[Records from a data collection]
- - - - -

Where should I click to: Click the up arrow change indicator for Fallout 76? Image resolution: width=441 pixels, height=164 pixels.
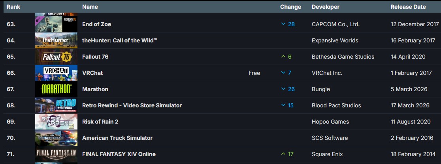(283, 57)
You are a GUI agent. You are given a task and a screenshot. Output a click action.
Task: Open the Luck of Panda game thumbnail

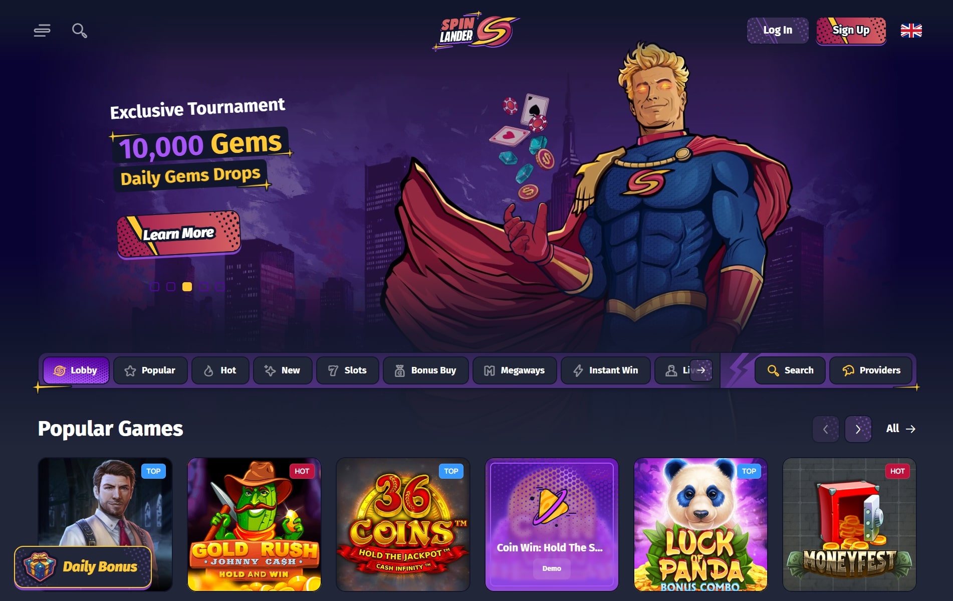700,524
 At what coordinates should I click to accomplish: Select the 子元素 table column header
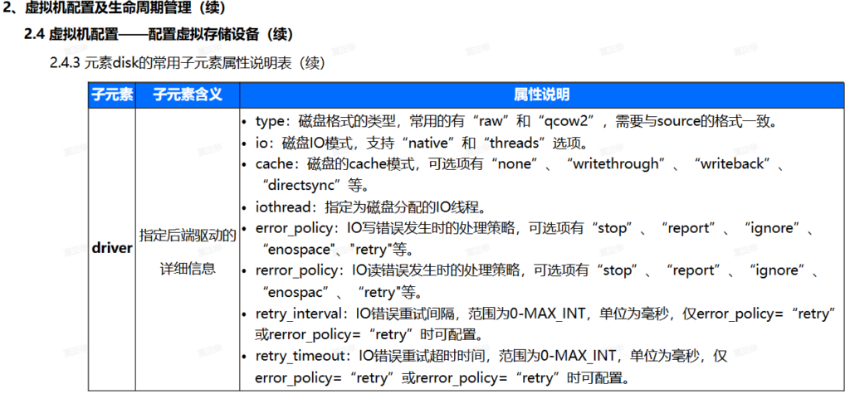(111, 94)

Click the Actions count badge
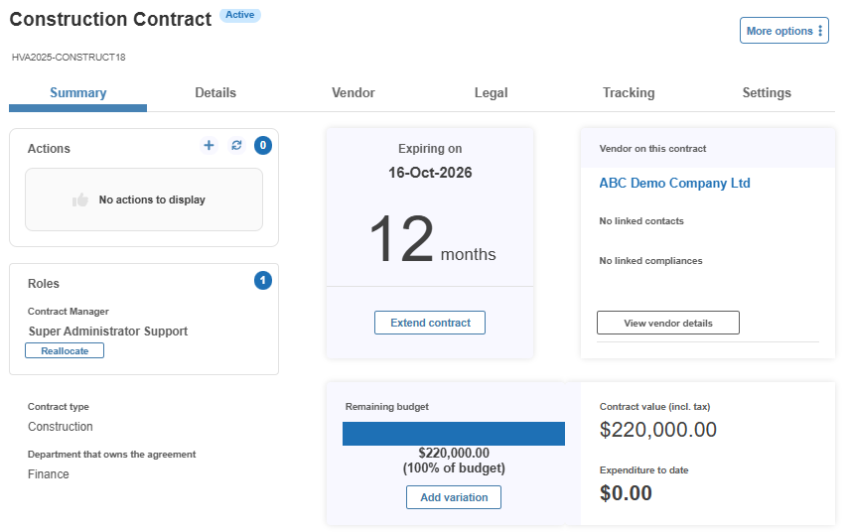click(263, 145)
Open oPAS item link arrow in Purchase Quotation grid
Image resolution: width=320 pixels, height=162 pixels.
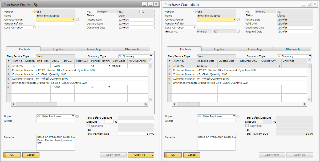175,66
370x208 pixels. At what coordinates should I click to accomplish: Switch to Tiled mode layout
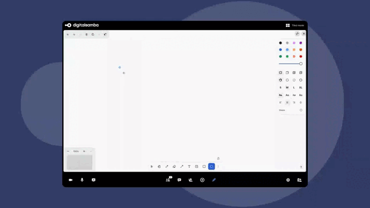(x=295, y=25)
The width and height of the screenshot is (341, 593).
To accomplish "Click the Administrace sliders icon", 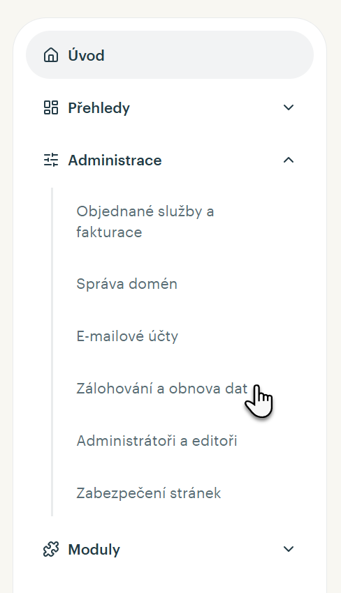I will click(x=51, y=160).
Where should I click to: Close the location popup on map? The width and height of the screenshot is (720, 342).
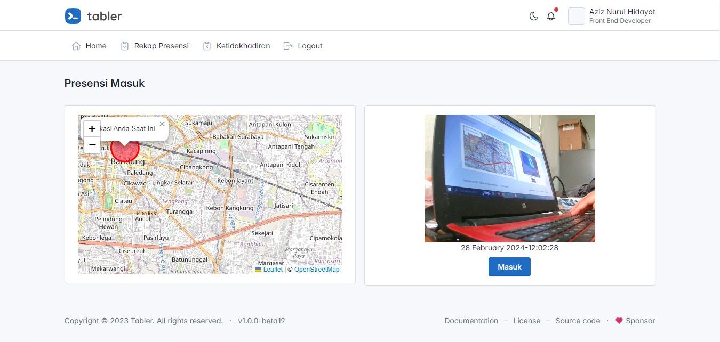(x=162, y=124)
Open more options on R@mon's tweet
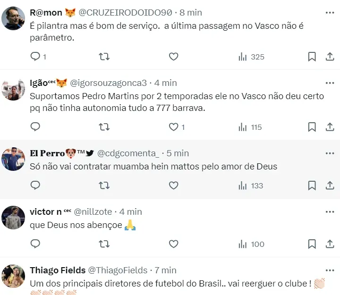The image size is (340, 295). tap(330, 13)
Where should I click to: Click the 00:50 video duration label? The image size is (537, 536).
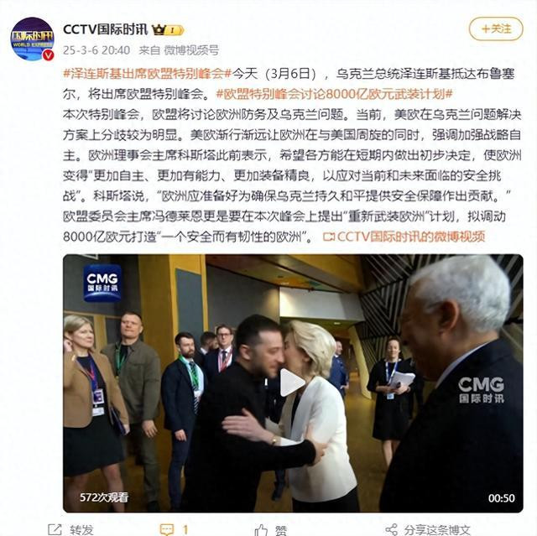click(x=502, y=498)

- - - - -

How to complete this task: To answer, repeat exactly the lines from the line containing "Where should I click to: Close" through the last line of the data above, leaving out all pictures.

Your response:
Where should I click to: Close the location popup on map? The width and height of the screenshot is (720, 342).
(x=162, y=124)
Open more options on R@mon's tweet
The image size is (340, 295). tap(330, 13)
Where should I click to: Click the 00:50 video duration label? The image size is (537, 536).
click(x=502, y=498)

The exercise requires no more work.